India is one of the world's worst countries for air pollution, with women more likely to be affected by the problem than men. Now, experts and activists are fighting to reframe pollution as a gendered health crisis.

A woman walking through dense fog in New Delhi

*Saumya Kalia

MUMBAI In New Delhi, a city that has topped urban air-pollution charts in recent years, Shakuntala describes a discomfort that has become too familiar. Surrounded by bricks and austere buildings, she tells an interviewer: "The eyes burn and it becomes difficult to breathe". She is referring to the noxious fumes she routinely breathes as a construction worker.

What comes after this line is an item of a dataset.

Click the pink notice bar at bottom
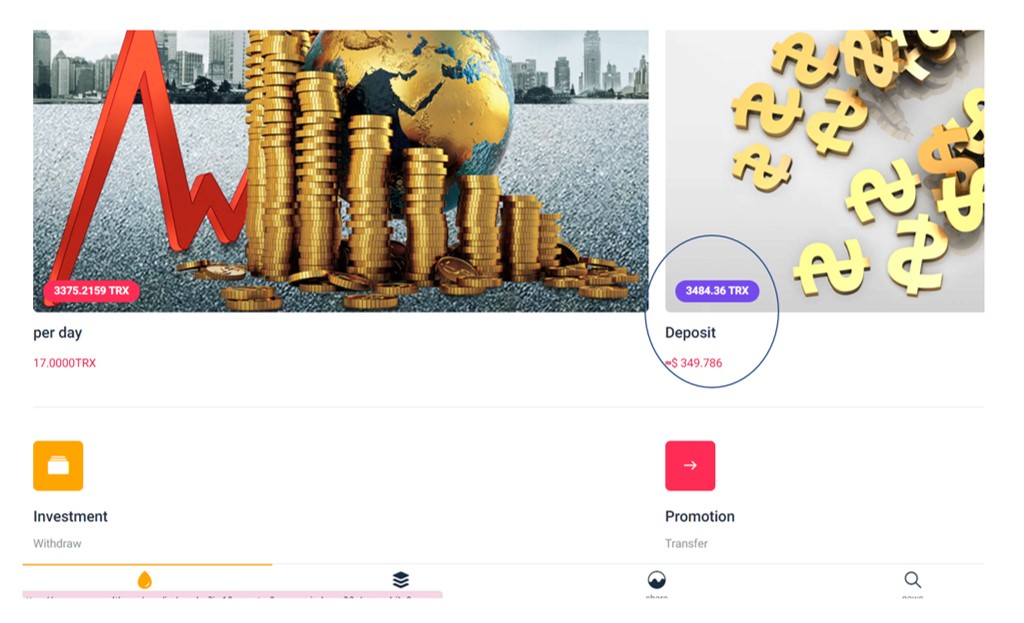1024x623 pixels. 232,595
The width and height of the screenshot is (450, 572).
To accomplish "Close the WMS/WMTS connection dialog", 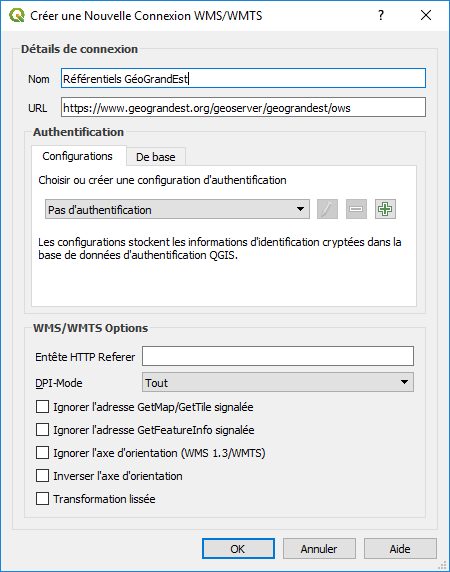I will [x=426, y=15].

Like Shakuntala, women’s experiences of polluted air fill every corner of their lives – inside homes, in parks and markets, on the way to work. Ambient air in most districts in India has never been worse than it is today. As many as 1.67 million people in the country die prematurely due to polluted air. It is India’s second largest health risk after malnutrition.

This risk of exposure to air pollution is compounded for women. Their experiences of toxic air are more frequent and often more hazardous. Yet “policies around air quality have not yet adequately taken into account gender or other factors that might influence people’s health,” Pallavi Pant, a senior scientist at the Health Effects Institute, a nonprofit in the U.S., told The Wire Science.

“It’s unacceptable that the biggest burden [rests on] those who can least bear it,” Sherebanu Frosh, an activist, added. People like her are building a unique resistance within India.